START Supplied material

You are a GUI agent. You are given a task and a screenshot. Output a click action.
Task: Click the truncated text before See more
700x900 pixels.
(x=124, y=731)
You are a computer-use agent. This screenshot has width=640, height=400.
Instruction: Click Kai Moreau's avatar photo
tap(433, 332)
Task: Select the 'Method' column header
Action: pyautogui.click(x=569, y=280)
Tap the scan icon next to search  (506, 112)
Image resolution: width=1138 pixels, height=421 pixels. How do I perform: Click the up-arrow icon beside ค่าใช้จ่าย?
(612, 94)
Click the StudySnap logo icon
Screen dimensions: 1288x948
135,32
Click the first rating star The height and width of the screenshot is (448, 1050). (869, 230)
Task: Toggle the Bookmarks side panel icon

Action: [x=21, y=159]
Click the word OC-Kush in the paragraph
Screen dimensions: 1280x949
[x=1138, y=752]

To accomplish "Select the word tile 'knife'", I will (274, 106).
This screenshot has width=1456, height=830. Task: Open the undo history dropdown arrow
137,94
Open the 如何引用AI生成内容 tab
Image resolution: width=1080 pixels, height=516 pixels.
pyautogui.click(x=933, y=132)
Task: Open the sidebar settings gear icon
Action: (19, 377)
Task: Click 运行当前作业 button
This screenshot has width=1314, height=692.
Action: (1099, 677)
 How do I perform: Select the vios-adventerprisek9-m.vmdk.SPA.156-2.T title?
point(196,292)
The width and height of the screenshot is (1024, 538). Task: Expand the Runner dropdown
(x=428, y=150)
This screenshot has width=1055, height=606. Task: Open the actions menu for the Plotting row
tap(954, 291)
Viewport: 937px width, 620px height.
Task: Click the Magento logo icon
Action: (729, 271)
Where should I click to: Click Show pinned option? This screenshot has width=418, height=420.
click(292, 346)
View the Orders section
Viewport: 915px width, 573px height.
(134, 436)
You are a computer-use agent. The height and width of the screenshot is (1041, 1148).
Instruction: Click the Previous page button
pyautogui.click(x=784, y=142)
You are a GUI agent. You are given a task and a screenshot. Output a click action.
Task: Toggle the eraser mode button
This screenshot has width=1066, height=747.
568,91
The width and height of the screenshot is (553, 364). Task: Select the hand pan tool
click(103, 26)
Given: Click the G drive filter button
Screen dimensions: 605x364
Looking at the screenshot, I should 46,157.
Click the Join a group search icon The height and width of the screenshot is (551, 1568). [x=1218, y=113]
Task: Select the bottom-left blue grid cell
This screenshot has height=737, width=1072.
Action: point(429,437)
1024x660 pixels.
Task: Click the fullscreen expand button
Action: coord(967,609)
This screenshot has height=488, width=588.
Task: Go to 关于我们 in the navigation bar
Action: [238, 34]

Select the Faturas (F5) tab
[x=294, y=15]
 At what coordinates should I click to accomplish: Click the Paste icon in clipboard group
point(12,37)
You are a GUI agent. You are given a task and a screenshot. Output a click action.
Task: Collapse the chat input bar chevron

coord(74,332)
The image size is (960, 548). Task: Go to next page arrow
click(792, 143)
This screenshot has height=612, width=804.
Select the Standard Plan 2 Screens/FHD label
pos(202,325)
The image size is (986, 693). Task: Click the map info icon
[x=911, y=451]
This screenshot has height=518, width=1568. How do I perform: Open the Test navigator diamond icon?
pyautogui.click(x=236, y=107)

END Supplied material

What you need to do:
For each record above, output it exactly as written.

Answer space:
You are a GUI agent. You are given a task and a screenshot. Output a click action.
Task: Click the truncated text before See more
700x900 pixels.
(x=124, y=731)
You are a computer-use agent. This screenshot has width=640, height=400.
Instruction: Click Kai Moreau's avatar photo
tap(433, 332)
Task: Select the 'Method' column header
Action: pyautogui.click(x=569, y=280)
Tap the scan icon next to search  (506, 112)
Image resolution: width=1138 pixels, height=421 pixels. How do I perform: Click the up-arrow icon beside ค่าใช้จ่าย?
(612, 94)
Click the StudySnap logo icon
Screen dimensions: 1288x948
135,32
Click the first rating star The height and width of the screenshot is (448, 1050). (869, 230)
Task: Toggle the Bookmarks side panel icon

Action: [x=21, y=159]
Click the word OC-Kush in the paragraph
Screen dimensions: 1280x949
[x=1138, y=752]

To accomplish "Select the word tile 'knife'", I will (274, 106).
This screenshot has width=1456, height=830. Task: Open the undo history dropdown arrow
137,94
Open the 如何引用AI生成内容 tab
Image resolution: width=1080 pixels, height=516 pixels.
pyautogui.click(x=933, y=132)
Task: Open the sidebar settings gear icon
Action: (19, 377)
Task: Click 运行当前作业 button
This screenshot has width=1314, height=692.
Action: (1099, 677)
 How do I perform: Select the vios-adventerprisek9-m.vmdk.SPA.156-2.T title?
point(196,292)
The width and height of the screenshot is (1024, 538). Task: Expand the Runner dropdown
(x=428, y=150)
This screenshot has width=1055, height=606. Task: Open the actions menu for the Plotting row
tap(954, 291)
Viewport: 937px width, 620px height.
Task: Click the Magento logo icon
Action: (729, 271)
Where should I click to: Click Show pinned option? This screenshot has width=418, height=420.
click(292, 346)
View the Orders section
Viewport: 915px width, 573px height.
(134, 436)
You are a computer-use agent. The height and width of the screenshot is (1041, 1148).
Instruction: Click the Previous page button
pyautogui.click(x=784, y=142)
You are a GUI agent. You are given a task and a screenshot. Output a click action.
Task: Toggle the eraser mode button
This screenshot has width=1066, height=747.
568,91
The width and height of the screenshot is (553, 364). Task: Select the hand pan tool
click(103, 26)
Given: Click the G drive filter button
Screen dimensions: 605x364
Looking at the screenshot, I should 46,157.
Click the Join a group search icon The height and width of the screenshot is (551, 1568). [x=1218, y=113]
Task: Select the bottom-left blue grid cell
This screenshot has height=737, width=1072.
Action: point(429,437)
1024x660 pixels.
Task: Click the fullscreen expand button
Action: coord(967,609)
This screenshot has height=488, width=588.
Task: Go to 关于我们 in the navigation bar
Action: [238, 34]

Select the Faturas (F5) tab
[x=294, y=15]
 At what coordinates should I click to accomplish: Click the Paste icon in clipboard group
point(12,37)
You are a GUI agent. You are given a task and a screenshot. Output a click action.
Task: Collapse the chat input bar chevron

coord(74,332)
The image size is (960, 548). Task: Go to next page arrow
click(792, 143)
This screenshot has height=612, width=804.
Select the Standard Plan 2 Screens/FHD label
pos(202,325)
The image size is (986, 693). Task: Click the map info icon
[x=911, y=451]
This screenshot has height=518, width=1568. How do I perform: Open the Test navigator diamond icon?
pyautogui.click(x=236, y=107)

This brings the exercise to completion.